## What you will do
Beginning with the first line, transcribe the entries below exactly through the line containing "Algemene voorwaarden (1620, 1131)", inclusive.
_ _ _
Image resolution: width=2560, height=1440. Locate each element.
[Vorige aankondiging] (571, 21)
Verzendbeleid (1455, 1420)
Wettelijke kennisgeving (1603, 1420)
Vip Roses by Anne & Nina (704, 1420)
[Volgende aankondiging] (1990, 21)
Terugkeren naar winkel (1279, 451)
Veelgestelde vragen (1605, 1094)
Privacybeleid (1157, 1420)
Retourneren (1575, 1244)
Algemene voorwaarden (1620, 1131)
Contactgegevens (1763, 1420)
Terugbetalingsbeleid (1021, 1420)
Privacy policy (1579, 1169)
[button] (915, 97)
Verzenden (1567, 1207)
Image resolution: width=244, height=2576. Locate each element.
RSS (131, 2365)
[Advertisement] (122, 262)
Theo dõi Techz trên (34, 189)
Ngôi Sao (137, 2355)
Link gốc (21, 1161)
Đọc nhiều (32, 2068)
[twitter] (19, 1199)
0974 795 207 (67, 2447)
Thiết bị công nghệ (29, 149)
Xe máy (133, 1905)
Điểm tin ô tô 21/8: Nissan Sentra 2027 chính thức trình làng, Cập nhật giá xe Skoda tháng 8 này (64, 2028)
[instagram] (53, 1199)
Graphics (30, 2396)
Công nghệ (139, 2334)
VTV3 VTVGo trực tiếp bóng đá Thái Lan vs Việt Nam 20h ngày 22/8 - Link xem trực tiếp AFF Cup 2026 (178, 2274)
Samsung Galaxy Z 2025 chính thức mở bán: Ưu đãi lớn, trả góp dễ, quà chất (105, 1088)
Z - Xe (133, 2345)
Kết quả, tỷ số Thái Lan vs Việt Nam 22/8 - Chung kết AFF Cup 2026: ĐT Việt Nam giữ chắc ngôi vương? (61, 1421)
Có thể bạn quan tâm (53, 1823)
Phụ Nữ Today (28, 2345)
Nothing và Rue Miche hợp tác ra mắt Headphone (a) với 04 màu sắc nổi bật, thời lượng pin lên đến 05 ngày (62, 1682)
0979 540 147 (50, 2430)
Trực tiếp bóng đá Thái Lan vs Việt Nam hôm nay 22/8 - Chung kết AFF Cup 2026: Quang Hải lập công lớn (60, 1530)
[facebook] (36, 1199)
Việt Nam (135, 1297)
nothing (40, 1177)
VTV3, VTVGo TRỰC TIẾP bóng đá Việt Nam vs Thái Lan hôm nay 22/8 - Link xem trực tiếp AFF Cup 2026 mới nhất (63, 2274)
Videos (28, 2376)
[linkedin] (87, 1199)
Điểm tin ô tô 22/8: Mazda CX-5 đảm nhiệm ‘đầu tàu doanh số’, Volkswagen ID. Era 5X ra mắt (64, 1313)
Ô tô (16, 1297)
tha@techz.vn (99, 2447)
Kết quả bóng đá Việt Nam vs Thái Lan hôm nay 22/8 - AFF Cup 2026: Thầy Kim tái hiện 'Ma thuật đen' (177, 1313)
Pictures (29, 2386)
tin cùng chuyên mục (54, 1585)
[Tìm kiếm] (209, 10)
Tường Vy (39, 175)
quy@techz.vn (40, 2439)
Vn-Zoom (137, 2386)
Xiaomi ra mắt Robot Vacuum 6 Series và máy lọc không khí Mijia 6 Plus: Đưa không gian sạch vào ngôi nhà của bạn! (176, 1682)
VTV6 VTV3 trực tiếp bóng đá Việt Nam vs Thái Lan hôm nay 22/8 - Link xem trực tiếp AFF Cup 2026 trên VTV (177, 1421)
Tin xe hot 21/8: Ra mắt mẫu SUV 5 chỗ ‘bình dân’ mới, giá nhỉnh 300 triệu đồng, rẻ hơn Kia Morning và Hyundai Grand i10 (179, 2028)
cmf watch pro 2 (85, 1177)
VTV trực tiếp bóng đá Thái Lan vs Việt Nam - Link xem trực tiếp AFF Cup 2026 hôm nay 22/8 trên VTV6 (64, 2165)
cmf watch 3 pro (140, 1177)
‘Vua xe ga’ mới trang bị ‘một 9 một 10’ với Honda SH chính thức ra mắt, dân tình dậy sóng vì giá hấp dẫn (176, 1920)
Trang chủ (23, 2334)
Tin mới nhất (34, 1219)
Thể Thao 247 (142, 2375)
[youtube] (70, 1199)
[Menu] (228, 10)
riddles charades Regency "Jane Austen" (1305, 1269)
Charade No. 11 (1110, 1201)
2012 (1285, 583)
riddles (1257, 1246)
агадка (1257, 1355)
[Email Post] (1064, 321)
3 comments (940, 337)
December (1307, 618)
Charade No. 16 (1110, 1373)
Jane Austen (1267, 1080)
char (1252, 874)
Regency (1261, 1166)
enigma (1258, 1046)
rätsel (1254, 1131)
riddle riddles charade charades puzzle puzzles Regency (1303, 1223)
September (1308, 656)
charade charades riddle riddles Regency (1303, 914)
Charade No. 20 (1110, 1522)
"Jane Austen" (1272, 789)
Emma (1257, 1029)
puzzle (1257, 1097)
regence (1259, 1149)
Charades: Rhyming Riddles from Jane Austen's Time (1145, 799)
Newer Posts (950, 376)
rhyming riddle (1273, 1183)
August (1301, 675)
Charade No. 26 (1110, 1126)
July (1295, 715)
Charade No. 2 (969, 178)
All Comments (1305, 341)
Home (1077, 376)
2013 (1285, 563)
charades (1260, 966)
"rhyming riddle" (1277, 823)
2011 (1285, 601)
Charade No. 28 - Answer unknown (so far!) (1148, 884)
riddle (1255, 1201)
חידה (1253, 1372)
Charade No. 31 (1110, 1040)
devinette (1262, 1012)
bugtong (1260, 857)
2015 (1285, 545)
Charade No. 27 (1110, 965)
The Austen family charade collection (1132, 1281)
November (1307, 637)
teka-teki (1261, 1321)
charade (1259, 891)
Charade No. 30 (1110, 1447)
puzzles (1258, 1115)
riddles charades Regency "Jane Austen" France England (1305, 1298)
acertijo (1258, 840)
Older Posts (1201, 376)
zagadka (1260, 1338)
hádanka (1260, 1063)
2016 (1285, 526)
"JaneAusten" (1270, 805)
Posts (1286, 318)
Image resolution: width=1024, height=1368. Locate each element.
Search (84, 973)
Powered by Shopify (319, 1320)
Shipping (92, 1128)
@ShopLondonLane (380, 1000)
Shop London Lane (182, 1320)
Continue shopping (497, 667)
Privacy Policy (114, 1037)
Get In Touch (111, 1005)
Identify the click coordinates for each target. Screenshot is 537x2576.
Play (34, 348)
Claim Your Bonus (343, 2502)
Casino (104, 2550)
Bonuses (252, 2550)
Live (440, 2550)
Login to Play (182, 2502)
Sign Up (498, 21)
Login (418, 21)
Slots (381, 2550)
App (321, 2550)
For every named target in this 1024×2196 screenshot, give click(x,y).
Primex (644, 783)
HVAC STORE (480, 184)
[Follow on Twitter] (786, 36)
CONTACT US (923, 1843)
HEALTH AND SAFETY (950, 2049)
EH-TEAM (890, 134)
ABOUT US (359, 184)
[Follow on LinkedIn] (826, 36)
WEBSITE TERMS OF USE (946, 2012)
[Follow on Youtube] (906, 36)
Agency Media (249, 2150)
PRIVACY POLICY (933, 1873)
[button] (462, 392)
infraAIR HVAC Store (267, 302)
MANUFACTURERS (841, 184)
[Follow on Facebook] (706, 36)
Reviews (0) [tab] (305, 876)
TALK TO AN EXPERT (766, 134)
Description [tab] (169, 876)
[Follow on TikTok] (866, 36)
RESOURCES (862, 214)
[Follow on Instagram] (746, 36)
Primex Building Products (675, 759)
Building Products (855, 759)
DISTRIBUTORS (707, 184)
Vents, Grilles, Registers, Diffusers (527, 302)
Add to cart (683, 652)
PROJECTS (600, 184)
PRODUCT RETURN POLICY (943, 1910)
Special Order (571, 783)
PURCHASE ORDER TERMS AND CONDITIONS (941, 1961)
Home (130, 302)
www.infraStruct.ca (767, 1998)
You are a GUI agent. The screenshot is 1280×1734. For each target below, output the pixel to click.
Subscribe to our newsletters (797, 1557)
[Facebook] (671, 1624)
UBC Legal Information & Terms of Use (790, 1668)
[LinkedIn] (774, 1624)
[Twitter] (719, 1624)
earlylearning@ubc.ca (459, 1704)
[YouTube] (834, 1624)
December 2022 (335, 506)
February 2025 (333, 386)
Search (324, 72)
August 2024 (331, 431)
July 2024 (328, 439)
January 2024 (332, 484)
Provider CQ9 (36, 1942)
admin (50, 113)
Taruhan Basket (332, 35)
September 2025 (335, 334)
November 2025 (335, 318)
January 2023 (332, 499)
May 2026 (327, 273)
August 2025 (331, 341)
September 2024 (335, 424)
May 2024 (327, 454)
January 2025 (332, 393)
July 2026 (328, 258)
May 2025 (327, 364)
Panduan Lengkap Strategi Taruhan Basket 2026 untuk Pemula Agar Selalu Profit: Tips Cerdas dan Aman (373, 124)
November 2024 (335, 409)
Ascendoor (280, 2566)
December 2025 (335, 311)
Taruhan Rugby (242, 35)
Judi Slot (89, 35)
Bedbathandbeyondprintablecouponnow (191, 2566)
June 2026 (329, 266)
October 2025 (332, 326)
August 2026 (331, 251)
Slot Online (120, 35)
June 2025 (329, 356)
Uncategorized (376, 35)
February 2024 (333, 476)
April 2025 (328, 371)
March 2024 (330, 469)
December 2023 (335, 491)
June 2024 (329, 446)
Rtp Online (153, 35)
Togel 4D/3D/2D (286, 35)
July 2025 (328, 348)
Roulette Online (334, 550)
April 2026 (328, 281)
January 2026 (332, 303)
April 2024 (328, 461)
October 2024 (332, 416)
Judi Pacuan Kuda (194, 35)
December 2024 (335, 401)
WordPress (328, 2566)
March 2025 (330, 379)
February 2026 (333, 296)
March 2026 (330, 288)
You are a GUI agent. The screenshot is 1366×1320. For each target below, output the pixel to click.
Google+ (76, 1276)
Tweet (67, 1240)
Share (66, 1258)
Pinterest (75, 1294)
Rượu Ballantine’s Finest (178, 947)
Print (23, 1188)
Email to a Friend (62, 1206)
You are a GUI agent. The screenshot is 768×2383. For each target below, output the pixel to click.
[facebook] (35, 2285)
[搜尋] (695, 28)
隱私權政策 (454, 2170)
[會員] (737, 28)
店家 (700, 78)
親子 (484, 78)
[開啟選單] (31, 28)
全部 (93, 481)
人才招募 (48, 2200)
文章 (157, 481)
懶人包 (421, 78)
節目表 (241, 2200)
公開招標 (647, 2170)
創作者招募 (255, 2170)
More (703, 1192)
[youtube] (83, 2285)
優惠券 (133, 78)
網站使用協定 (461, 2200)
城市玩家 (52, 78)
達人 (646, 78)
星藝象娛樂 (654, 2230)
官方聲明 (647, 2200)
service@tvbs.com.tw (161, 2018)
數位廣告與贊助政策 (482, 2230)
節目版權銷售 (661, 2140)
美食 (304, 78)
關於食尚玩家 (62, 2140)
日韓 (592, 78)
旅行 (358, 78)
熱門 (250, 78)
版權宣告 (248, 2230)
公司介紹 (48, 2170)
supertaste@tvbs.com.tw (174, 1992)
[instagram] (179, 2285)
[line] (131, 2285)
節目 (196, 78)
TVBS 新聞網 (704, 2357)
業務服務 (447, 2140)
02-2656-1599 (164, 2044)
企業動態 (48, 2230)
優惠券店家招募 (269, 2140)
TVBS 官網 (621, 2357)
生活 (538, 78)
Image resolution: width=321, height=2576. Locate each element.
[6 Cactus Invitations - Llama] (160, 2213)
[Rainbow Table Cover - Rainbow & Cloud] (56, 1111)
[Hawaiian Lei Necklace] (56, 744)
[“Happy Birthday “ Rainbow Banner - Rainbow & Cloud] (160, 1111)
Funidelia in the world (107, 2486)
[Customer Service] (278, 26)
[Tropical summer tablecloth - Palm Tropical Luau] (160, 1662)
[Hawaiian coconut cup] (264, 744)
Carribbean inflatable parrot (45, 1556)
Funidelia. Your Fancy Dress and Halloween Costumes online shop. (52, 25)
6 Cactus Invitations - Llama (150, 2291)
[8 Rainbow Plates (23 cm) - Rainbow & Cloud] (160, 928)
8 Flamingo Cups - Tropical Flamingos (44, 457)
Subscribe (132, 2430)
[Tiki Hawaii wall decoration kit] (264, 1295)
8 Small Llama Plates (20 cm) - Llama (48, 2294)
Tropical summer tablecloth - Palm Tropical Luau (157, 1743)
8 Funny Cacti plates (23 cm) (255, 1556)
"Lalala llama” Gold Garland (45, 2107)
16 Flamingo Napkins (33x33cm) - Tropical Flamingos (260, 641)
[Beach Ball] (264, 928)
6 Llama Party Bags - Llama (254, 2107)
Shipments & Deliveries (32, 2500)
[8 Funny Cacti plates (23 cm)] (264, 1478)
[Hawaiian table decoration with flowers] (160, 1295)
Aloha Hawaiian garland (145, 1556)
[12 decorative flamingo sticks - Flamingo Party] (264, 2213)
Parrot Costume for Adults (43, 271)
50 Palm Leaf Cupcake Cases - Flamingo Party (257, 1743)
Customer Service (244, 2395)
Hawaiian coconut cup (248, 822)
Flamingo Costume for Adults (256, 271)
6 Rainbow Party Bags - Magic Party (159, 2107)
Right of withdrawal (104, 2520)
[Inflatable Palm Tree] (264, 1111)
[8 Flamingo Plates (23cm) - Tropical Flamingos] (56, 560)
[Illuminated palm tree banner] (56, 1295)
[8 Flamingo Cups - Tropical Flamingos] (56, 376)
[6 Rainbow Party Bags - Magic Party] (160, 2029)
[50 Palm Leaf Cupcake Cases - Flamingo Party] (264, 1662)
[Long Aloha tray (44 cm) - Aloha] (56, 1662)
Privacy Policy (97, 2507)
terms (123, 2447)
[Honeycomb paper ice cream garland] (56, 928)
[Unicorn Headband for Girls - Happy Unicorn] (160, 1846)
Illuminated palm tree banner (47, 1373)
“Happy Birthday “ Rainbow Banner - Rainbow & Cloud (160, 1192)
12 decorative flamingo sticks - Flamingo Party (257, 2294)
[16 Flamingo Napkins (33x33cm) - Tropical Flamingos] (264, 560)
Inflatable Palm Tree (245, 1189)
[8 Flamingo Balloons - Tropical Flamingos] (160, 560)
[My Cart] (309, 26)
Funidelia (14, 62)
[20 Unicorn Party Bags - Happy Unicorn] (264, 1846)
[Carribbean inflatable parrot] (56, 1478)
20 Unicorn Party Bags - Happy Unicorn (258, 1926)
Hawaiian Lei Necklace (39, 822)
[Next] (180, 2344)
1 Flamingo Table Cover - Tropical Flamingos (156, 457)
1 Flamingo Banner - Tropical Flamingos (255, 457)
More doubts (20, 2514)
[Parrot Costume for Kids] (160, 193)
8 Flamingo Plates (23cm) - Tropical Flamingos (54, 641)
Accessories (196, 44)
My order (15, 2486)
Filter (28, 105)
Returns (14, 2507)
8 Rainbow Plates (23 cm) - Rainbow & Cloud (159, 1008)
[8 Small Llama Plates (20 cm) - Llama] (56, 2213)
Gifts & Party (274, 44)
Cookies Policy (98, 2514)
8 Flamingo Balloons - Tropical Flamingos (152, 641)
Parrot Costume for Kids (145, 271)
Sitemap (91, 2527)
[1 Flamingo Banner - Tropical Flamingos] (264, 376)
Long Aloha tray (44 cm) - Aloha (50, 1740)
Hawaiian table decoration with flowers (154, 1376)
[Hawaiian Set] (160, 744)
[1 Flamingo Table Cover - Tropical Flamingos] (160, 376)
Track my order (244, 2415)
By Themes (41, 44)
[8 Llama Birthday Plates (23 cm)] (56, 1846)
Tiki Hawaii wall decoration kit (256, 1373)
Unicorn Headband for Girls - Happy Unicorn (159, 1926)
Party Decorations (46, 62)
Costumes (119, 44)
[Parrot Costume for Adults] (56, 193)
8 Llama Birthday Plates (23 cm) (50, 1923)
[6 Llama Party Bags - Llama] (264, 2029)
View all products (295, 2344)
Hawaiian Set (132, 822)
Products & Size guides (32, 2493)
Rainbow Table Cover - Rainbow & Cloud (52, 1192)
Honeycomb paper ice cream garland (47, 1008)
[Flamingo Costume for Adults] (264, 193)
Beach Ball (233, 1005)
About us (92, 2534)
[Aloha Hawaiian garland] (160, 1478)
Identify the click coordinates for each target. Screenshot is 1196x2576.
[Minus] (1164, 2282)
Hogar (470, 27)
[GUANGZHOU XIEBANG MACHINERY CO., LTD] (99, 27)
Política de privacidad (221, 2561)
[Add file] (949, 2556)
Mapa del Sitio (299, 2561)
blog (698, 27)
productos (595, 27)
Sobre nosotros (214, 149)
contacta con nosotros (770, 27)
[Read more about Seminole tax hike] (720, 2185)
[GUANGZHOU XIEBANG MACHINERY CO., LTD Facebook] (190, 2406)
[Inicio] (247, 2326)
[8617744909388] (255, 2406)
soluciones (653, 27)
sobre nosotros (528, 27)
_ _ _
## Written response
Image resolution: width=2560, height=1440. Locate each element.
[Vorige aankondiging] (571, 21)
Verzendbeleid (1455, 1420)
Wettelijke kennisgeving (1603, 1420)
Vip Roses by Anne & Nina (704, 1420)
[Volgende aankondiging] (1990, 21)
Terugkeren naar winkel (1279, 451)
Veelgestelde vragen (1605, 1094)
Privacybeleid (1157, 1420)
Retourneren (1575, 1244)
Algemene voorwaarden (1620, 1131)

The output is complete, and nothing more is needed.